2025-06-24 20:01:42 +02:00 · 2022-11-11 14:46:05 +05:30 · 2022-11-11 14:46:05 +05:30 · bd56795c62
commit bd56795c62
parent 2c54b7f289
3 changed files with 31 additions and 26 deletions
--- a/ui/sd_internal/runtime.py
+++ b/ui/sd_internal/runtime.py
@ -64,9 +64,13 @@ def get_processor_name():
        print(traceback.format_exc())
        return "cpu"

+def validate_device_id(device, allow_auto=False, log_prefix=''):
+    device_names = ['cpu', 'auto'] if allow_auto else ['cpu']
+    if not isinstance(device, str) or (device not in device_names and (len(device) <= len('cuda:') or device[:5] != 'cuda:' or not device[5:].isnumeric())):
+        raise EnvironmentError(f"{log_prefix}: device id should be {', '.join(device_names)}, or 'cuda:N' (where N is an integer index for the GPU). Got: {device}")
+
 def device_would_fail(device):
-    if device != 'cpu' and not isinstance(device, int):
-        raise EnvironmentError(f"device_would_fail() only accepts 'cpu', or an integer index for the GPU. Got: {device}")
+    validate_device_id(device, allow_auto=False, log_prefix='device_would_fail')

    if device == 'cpu': return None
    # Returns None when no issues found, otherwise returns the detected error str.
@ -81,15 +85,14 @@ def device_would_fail(device):
    return None

 def device_select(device):
-    if device != 'cpu' and not isinstance(device, int):
-        raise EnvironmentError(f"device_select() only accepts 'cpu', or an integer index for the GPU. Got: {device}")
+    validate_device_id(device, allow_auto=False, log_prefix='device_select')

    if device == 'cpu': return True
    if not torch.cuda.is_available(): return False
    failure_msg = device_would_fail(device)
    if failure_msg:
        if 'invalid device' in failure_msg:
-            raise NameError(f'GPU "{device}" could not be found.
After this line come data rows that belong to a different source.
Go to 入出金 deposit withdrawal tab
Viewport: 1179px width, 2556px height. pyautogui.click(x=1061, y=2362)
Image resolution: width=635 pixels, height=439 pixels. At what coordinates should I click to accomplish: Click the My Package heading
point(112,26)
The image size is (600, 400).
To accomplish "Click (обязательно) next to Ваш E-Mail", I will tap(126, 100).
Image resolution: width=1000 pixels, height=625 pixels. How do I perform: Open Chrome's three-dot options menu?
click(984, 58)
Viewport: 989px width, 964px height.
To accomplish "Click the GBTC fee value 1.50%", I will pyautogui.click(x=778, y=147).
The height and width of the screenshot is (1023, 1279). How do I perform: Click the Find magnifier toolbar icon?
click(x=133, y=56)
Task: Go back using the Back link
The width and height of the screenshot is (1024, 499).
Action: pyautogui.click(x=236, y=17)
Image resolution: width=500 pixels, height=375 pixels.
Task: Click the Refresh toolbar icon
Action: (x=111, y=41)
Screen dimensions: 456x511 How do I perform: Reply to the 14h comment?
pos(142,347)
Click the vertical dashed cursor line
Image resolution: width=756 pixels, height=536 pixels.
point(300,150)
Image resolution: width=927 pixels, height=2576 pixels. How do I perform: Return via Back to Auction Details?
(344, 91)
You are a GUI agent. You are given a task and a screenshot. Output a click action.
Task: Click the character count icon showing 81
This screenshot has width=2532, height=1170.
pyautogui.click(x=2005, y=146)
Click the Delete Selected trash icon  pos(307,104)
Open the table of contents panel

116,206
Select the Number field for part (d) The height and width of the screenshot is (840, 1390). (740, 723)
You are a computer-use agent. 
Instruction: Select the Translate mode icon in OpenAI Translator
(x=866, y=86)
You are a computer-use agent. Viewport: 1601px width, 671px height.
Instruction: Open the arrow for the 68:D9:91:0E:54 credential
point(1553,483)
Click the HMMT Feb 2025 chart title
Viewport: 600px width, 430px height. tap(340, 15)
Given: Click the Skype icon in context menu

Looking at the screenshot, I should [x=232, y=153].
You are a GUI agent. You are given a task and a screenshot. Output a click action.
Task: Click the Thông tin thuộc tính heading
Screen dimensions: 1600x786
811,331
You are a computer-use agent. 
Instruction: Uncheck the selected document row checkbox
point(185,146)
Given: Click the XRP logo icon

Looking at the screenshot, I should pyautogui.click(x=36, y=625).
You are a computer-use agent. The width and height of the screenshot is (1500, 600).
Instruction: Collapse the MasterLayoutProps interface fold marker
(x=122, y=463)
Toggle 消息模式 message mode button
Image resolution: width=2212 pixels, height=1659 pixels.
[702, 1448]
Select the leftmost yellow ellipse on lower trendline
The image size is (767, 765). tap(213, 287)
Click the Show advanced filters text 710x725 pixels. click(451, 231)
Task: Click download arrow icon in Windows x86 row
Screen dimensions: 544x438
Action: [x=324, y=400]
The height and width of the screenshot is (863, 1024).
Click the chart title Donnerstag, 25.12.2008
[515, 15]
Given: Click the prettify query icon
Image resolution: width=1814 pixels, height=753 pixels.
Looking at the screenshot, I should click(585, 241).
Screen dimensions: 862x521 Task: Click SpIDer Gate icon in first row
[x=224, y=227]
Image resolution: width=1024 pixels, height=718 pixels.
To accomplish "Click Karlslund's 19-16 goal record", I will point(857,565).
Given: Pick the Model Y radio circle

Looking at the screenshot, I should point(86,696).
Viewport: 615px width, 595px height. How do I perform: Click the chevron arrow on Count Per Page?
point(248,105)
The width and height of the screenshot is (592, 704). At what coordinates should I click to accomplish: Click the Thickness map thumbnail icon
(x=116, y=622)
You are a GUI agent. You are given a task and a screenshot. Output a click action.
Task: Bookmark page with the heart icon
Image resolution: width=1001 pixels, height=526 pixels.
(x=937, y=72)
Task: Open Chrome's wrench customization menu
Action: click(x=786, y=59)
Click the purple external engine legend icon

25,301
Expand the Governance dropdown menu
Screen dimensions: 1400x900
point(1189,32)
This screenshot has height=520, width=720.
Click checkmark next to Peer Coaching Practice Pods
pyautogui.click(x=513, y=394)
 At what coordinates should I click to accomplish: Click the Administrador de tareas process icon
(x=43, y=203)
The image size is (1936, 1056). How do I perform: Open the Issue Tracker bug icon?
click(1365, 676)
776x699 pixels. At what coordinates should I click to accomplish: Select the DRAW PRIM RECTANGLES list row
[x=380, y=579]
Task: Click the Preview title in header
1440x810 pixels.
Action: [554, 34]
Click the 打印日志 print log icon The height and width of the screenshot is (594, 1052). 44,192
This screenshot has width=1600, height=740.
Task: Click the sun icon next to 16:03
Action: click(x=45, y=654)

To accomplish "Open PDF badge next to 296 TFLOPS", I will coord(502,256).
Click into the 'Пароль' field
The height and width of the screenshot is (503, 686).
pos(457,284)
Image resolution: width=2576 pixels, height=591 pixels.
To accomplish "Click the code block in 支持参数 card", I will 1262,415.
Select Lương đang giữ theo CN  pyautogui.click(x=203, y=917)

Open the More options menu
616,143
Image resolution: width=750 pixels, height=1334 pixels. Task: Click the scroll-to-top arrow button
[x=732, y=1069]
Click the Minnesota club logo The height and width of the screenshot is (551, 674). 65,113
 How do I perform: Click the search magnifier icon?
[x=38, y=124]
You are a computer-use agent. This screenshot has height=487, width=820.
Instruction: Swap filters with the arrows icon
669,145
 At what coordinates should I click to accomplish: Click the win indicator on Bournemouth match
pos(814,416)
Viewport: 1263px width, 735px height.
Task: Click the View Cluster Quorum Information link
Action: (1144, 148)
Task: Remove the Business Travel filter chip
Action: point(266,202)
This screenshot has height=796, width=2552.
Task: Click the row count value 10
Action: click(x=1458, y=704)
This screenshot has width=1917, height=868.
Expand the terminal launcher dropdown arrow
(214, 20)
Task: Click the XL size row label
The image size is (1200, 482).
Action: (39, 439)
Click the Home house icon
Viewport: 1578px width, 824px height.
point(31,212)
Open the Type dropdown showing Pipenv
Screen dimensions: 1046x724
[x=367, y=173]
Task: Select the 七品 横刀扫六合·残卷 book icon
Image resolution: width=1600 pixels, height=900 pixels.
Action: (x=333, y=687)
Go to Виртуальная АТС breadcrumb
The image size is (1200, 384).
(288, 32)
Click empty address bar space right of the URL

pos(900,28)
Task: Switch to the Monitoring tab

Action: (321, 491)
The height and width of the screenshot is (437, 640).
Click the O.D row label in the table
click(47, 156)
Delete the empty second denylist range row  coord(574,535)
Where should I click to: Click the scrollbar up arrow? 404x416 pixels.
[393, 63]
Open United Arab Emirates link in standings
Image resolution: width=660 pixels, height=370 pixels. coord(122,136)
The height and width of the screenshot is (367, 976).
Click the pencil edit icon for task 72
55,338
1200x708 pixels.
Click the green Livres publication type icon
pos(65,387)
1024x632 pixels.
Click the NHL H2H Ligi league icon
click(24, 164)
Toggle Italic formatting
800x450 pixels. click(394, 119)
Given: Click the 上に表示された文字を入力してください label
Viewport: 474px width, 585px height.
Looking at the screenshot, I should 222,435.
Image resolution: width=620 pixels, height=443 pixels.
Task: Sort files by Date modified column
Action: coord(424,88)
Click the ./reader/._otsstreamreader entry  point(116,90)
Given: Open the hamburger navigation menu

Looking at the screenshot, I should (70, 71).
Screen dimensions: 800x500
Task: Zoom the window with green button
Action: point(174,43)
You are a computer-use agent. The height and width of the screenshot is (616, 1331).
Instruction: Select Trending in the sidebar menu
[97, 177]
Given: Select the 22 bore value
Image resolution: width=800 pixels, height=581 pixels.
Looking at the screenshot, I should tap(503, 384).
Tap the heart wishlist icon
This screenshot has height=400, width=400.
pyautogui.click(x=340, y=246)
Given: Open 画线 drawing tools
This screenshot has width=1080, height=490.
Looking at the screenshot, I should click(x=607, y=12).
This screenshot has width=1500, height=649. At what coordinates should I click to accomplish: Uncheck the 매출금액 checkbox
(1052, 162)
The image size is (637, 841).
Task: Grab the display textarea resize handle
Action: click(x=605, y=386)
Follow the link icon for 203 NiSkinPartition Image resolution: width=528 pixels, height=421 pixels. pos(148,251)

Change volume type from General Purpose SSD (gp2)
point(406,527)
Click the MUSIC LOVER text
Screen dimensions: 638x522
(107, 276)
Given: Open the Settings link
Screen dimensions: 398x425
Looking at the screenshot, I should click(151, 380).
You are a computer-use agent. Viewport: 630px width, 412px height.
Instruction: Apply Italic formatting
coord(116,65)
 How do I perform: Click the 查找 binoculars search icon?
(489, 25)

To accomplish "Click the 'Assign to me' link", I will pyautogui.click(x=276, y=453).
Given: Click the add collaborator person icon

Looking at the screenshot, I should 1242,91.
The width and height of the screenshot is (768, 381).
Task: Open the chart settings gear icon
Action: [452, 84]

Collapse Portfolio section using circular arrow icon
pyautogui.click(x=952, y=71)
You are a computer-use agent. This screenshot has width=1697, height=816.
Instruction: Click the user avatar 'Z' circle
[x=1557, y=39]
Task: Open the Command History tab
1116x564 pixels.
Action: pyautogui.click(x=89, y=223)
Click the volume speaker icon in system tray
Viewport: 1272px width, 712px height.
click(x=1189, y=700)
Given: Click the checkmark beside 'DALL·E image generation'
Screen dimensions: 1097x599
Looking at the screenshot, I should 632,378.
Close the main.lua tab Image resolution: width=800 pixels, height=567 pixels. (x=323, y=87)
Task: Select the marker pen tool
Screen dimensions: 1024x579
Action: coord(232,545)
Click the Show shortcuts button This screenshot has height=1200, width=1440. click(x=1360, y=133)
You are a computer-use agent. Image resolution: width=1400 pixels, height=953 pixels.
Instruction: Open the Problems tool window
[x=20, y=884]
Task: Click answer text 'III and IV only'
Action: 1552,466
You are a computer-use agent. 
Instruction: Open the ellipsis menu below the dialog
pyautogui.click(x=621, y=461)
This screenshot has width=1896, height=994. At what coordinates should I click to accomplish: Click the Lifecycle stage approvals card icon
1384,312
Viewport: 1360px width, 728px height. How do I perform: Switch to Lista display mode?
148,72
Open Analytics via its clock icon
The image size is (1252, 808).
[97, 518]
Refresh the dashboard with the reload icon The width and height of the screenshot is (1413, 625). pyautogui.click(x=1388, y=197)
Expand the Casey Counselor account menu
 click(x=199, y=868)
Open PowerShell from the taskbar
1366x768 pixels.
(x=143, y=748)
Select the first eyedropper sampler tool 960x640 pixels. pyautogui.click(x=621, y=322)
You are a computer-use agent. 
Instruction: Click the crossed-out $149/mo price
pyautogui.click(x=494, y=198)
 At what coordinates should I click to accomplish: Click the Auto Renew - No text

Remove this device from config.render_devices or use "auto".')
+            raise NameError(f'{device} could not be found. Remove this device from config.render_devices or use "auto".')
        print(failure_msg)
        return False

@ -107,8 +110,7 @@ def device_select(device):
    return True

 def device_init(device_selection):
-    if device_selection not in ['cpu', 'auto'] and not isinstance(device_selection, int):
-        raise EnvironmentError(f"device_init() only accepts 'cpu', 'auto', or an integer index for the GPU. Got: {device_selection}")
+    validate_device_id(device_selection, allow_auto=True, log_prefix='device_init')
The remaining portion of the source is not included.